In 2019, Watson will have a cap hit of less than $3.8 million, which is just 2.92 percent of the Texans' current cap. By comparison, Russell Wilson is currently making 18.02 percent of the Seattle Seahawks' total cap, and Aaron Rodgers is being paid 15.92 percent of the Green Bay Packers' cap. Matthew Stafford's contract accounts for 18.13 percent of the money spent on the Detroit Lions' roster and the Lions haven't had any playoff success, in part because of an inability to build a strong team around Stafford.
In the past decade, some of those same teams had success building a Super Bowl-winning roster around a quarterback before he got his first mega-contract. Three seasons after the Packers beat the Steelers in Super Bowl XLV, Green Bay rewarded Rodgers with a five-year, $110 million contract; the Packers have not been to the Super Bowl since. The Seahawks (with Wilson) and the Baltimore Ravens (with Joe Flacco) have had similar situations, failing to win another Super Bowl after giving their quarterbacks a big contract. Seattle got back to a Super Bowl the year after its win, but after that, Wilson was rewarded -- rightfully so -- with his first massive extension.
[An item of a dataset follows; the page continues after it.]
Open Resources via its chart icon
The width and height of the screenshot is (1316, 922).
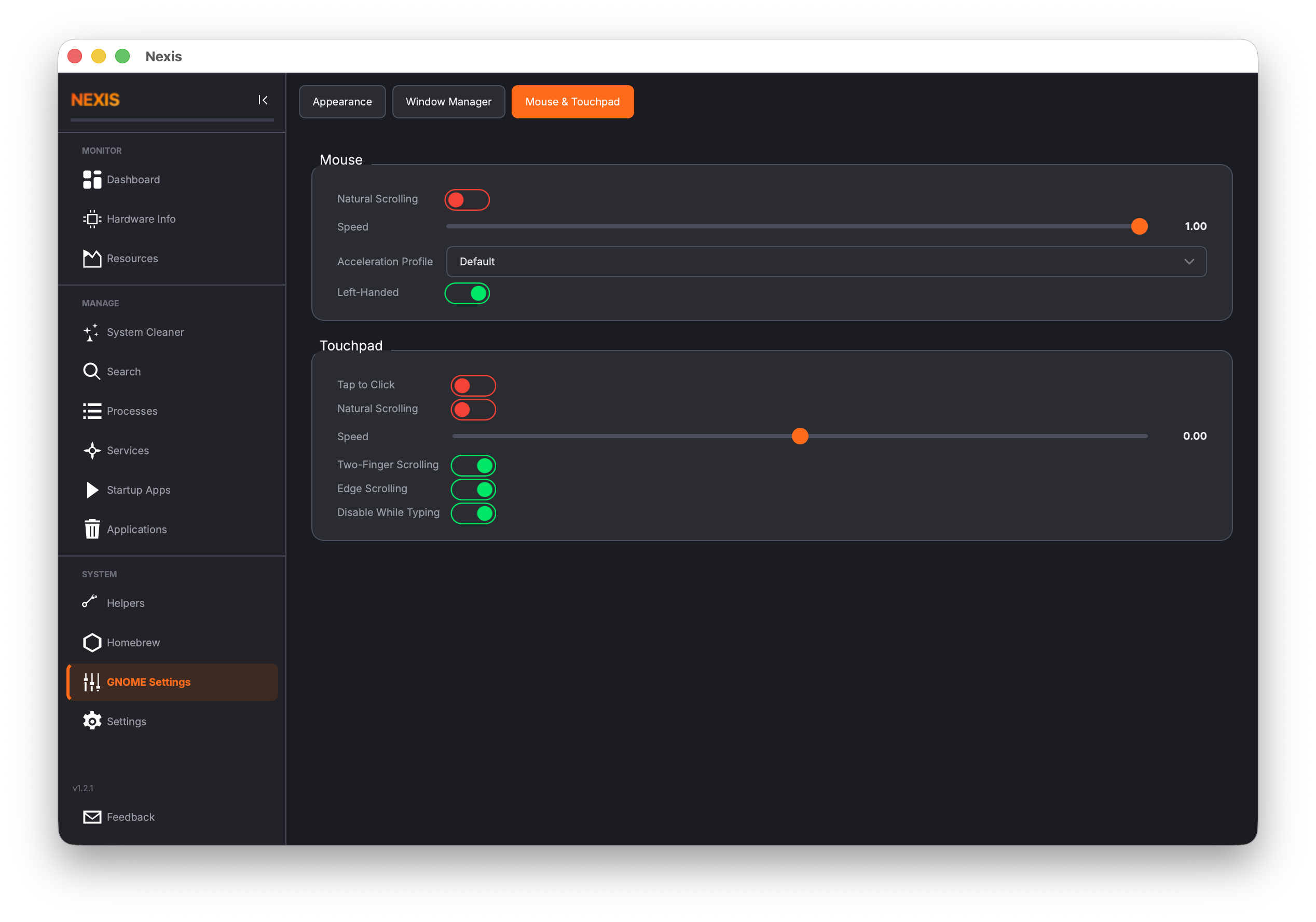click(92, 259)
While the Texans won the AFC South last season, it's no secret that each of the other three teams in the division have made the playoffs in the past two years and could challenge again in 2019. Andrew Luck already has his big contract, and the Colts have more than $100 million in cap space, mostly thanks to having built their roster through drafting well. Indianapolis also finished the regular season red-hot and beat the Texans twice at NRG Stadium, including during wild-card weekend, trouncing Houston 21-7 in a game that wasn't even that close.
Although the Texans already have a talented roster, there are plenty of holes to fill, most notably on the offensive line and in the secondary. To keep pace with the Colts and take a step forward to compete with the elite teams in the AFC, they have to invest well in free agency. Houston will not be able to do so for much longer, at least not in the way it can this offseason.